Ecco nel dettaglio i dati, a partire dai “più poveri”:

Noleggio di autovetture               5.300
Negozi abbigliamento e scarpe   6.500
Istituiti di bellezza                         7.200
Tintorie e lavanderie                     9.100
Negozi giocattoli                            9.800
Autosaloni                                     10.100
Parrucchieri                                   13.200
Servizi di ristorazione                   15.400
Taxi                                                  15.600
Macellerie                                       16.700
Gioiellieri                                         17.300
Bar e gelaterie                                17.800
Alberghi e affittacamere               18.300
Veterinari                                         21.000
Imbianchini e muratori                   23.600
Architetti                                          29.100
Avvocati                                            58.700
Studi medici                                      69.500
Farmacie                                          103.400
Notai                                                315.600

Dati che si commentano da soli, con i gioiellieri che dichiarano quando i dipendenti al punto che il mestiere da imbianchini sembra quasi un mestiere d’elite.
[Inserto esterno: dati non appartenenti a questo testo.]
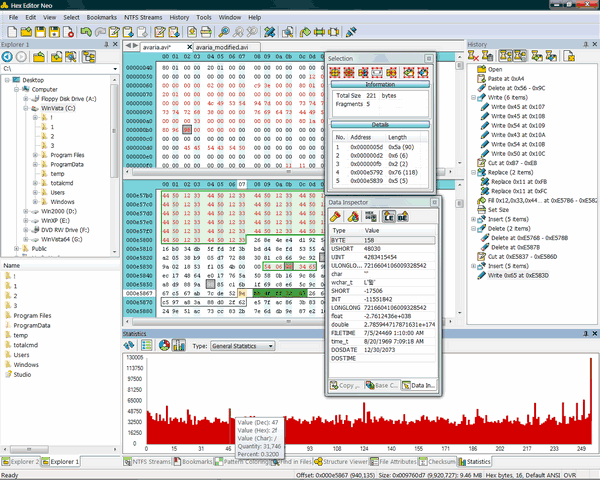600x480 pixels.
Task: Expand the Insert (5 items) history group
Action: pos(473,220)
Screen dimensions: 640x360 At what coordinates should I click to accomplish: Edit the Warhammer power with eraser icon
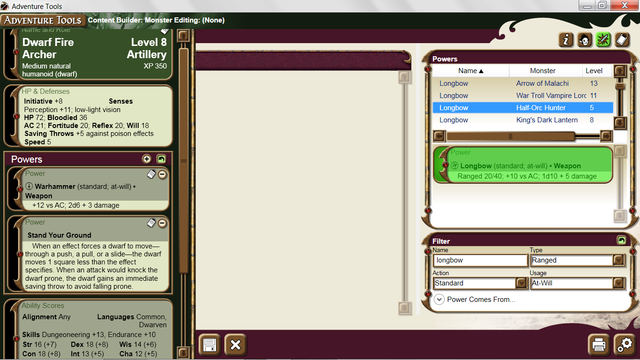tap(151, 174)
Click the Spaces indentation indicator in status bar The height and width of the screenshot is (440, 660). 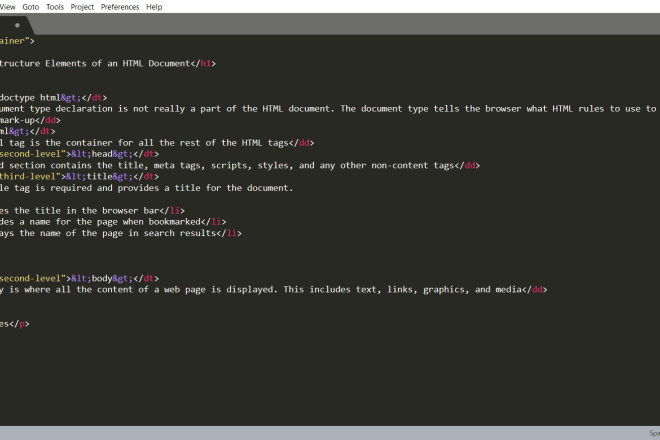pyautogui.click(x=650, y=435)
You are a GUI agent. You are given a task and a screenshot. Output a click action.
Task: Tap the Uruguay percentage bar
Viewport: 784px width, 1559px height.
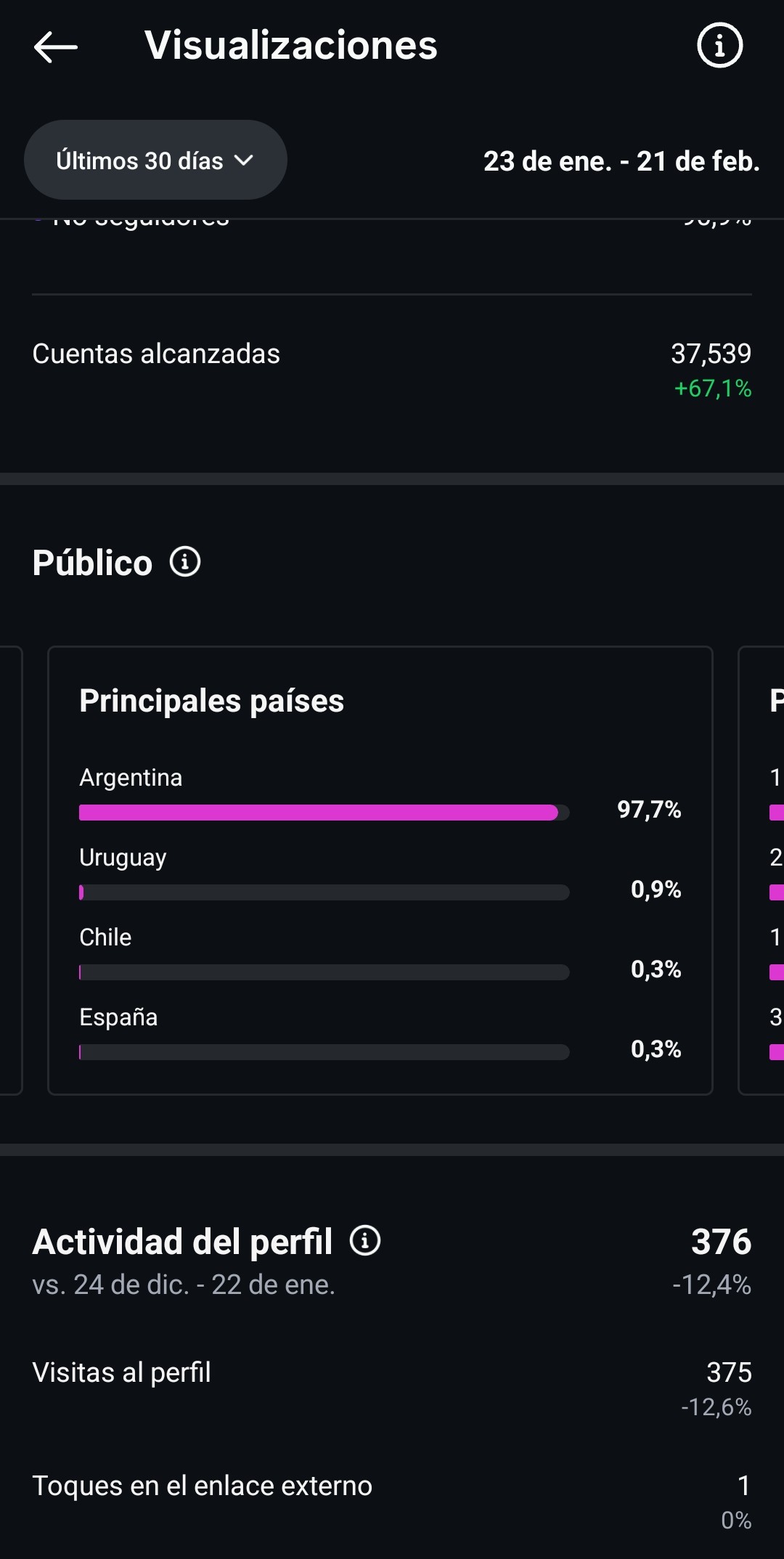click(324, 892)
Si pensi inoltre che  la media dei redditi (certi, non “dichiarati”) dei dipendenti “regolarizzati” di questi settori oscilla intorno al 20.000 euro annui (lordi, naturalmente). La realtà però ha la testa dura e sarebbe interessante vedere in che modo i pasdaran del culto dell’impresa riusciranno a giustificarsi. Insomma, quando si parla di rendere più basso il costo del lavoro, quando si parla di tagliare lo Stato Sociale, si prende ancora una volta in giro il Paese dal momento che esistono categorie di persone che il lavoro ce l’hanno, e non pagano le tasse, scaricando i costi della crisi su quelle categorie di persone già in difficoltà.